--- INFORMATION SHOWN Enclosed Below ---
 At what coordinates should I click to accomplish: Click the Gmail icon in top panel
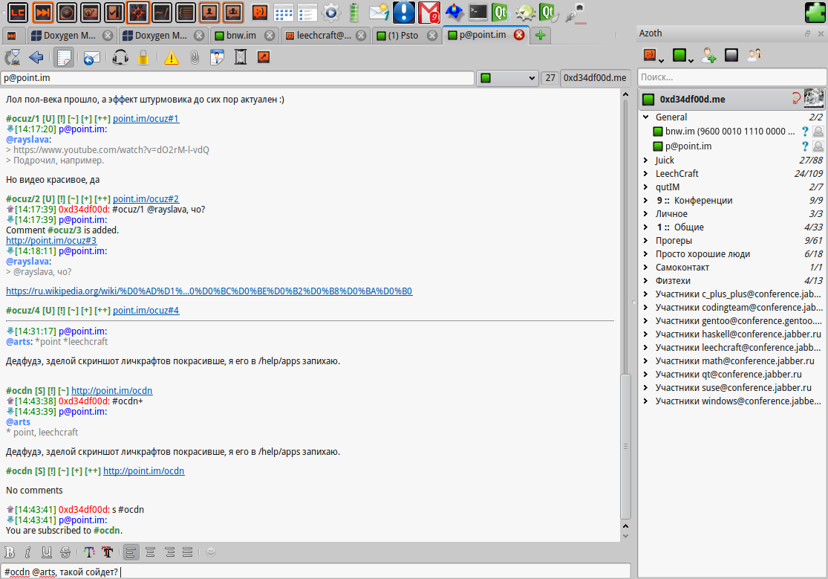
--- End of Enclosed INFORMATION SHOWN ---
--- INFORMATION SHOWN Enclosed Below ---
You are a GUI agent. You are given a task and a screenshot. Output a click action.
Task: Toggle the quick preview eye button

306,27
--- End of Enclosed INFORMATION SHOWN ---
--- INFORMATION SHOWN Enclosed Below ---
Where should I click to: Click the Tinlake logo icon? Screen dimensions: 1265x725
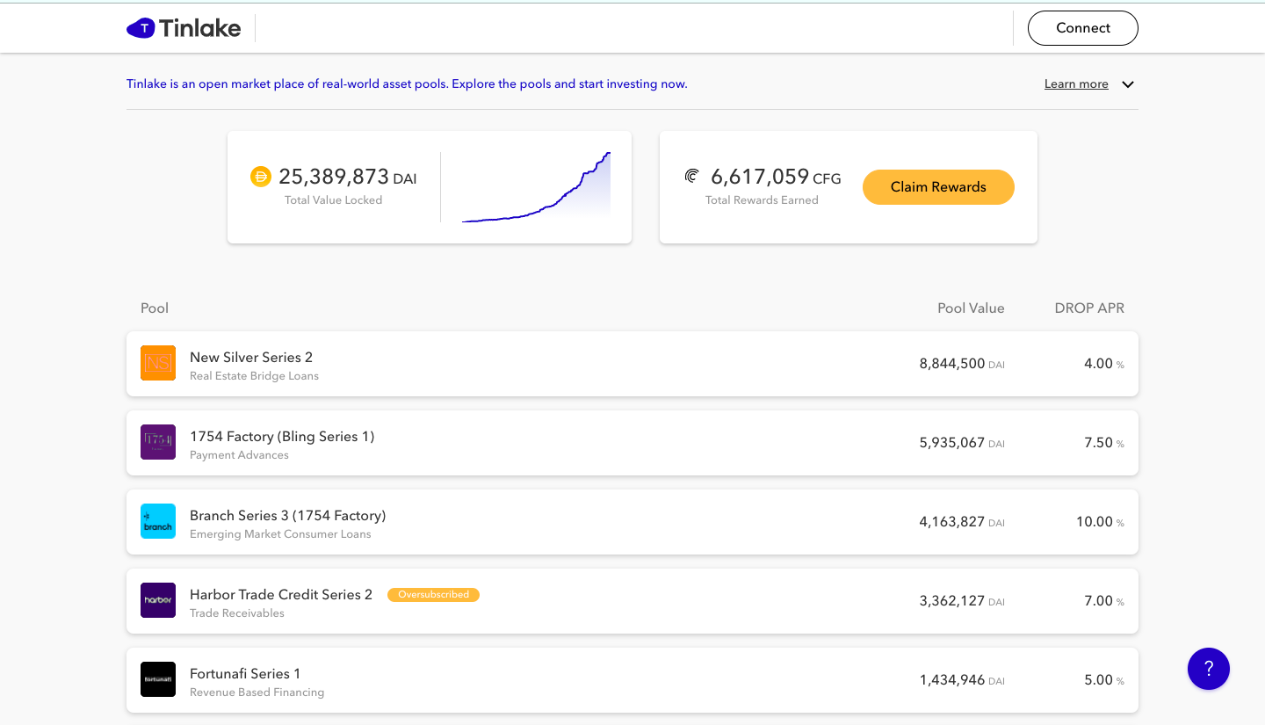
--- End of Enclosed INFORMATION SHOWN ---
#### WORK INSTRUCTIONS:
Return each line of the data above that includes the word "should".

#### ANSWER TO THIS EXERCISE:
 At what coordinates should I click to accomplish: Click the Gmail icon in top panel
Where should I click to: Click the Tinlake logo icon? Screen dimensions: 1265x725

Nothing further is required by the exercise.